As I write this, I am staring out my window at the notorious brown cloud hovering over the sprawling Phoenix metropolis, like a monster out of the Lorax’s nightmares. What should be a serene vista is instead a scope of Phoenix’s lag in the green movement.

Phoenix is among the nation’s largest cities, both in size and population, yet for all its quantity, it has very little quality to give when it comes to the environment.

When the Valley Metro Light Rail was built five years ago, it seemed like Phoenix was beginning to create a sustainable city, but since then, large-scale green projects have been reduced to independent projects by contractors and developers with little contribution from state and national governments.

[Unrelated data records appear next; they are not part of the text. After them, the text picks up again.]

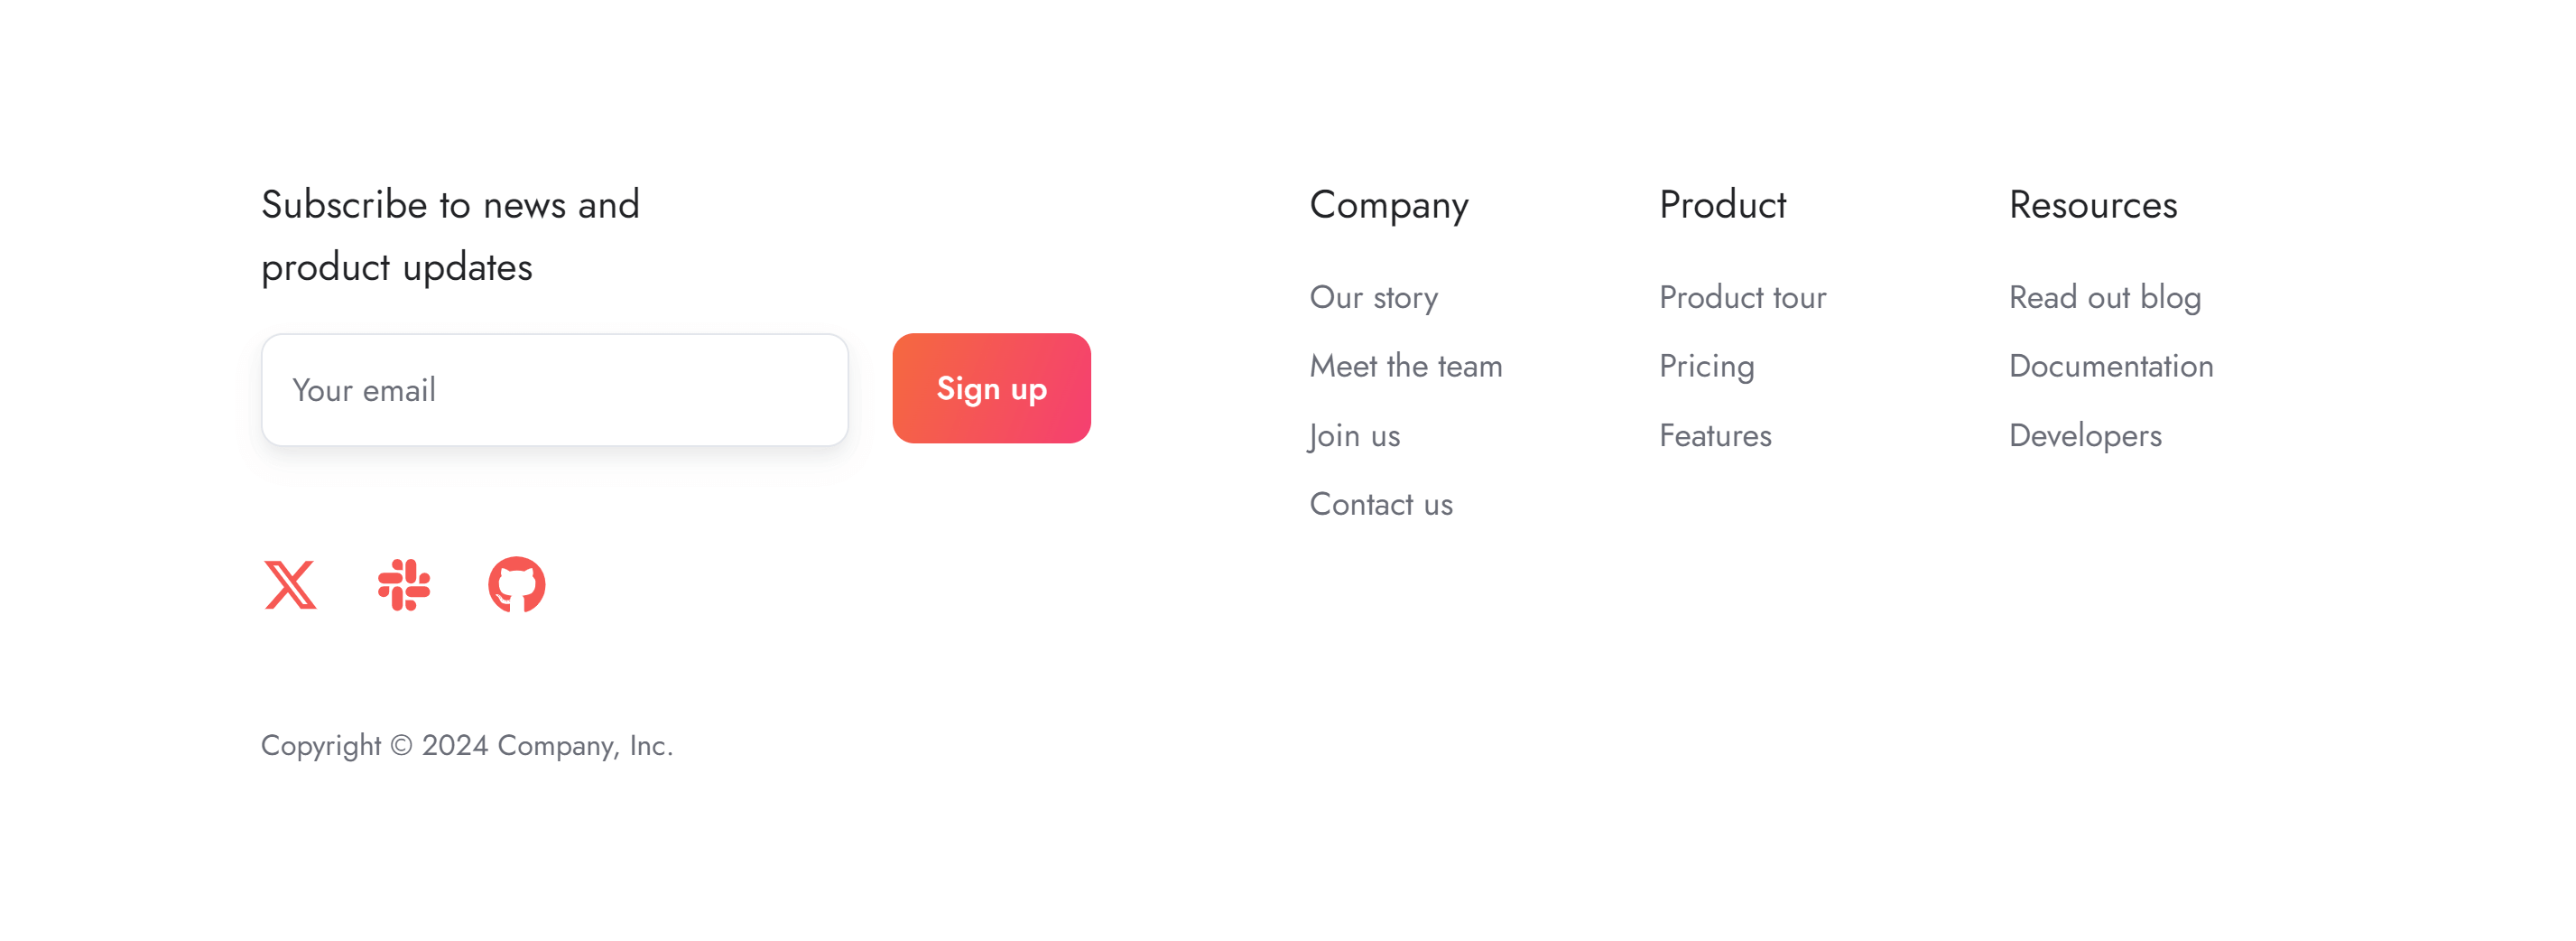Click the Product column heading
2576x941 pixels.
click(x=1722, y=205)
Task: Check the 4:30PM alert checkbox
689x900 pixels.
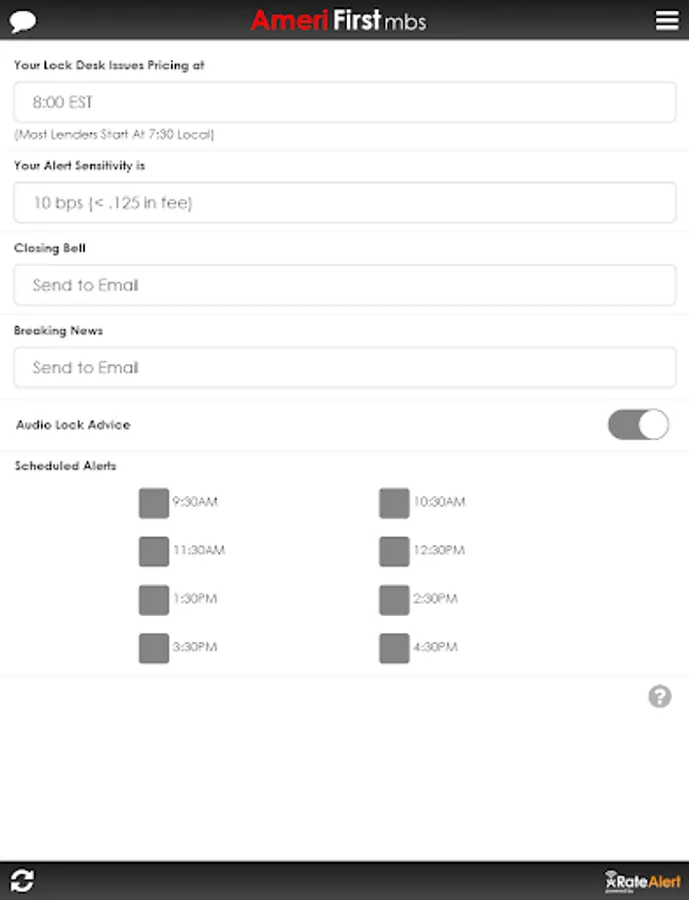Action: coord(394,648)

In an interview with KJZZ, Tazmine Loomans, an architect who focuses on sustainable construction and urbanism and author of the blog Blooming Rock, explained why she left her projects in Phoenix to go to Portland, Ore.

Her efforts of advocating sustainability here, it seems, were met with a sort of cultural lethargy.

She told KJZZ that, after a visit to Portland, she wondered why she was using all her talents and efforts to advocate basic bike, pedestrian and transit infrastructure in a culture that seemingly held little value for such things. The foundation for everything she was working for in Phoenix was already strongly built in Portland, so away she went, to a place where her efforts would not be vain.

And so Phoenix lost another leader in its environmental movement. Such seems to be the pattern.

Phoenix’s culture is lackluster. We’re a people concerned with immigration and cheap houses, not with environmentally friendly development, and this is problematic. I can see the brown cloud getting larger.

Already behind in developing sustainable transportation and energy when compared with other U.S. cities, Phoenix needs help, but from where will it come?

One problem is that Phoenix’s green communities haven’t rallied or garnered as much support as other efforts around the world.

Over the weekend, international protests involving 26 countries and more than 250 unique demonstrations against hydraulic fracturing, also known as fracking, showed a global community working toward stalwart environmental protection.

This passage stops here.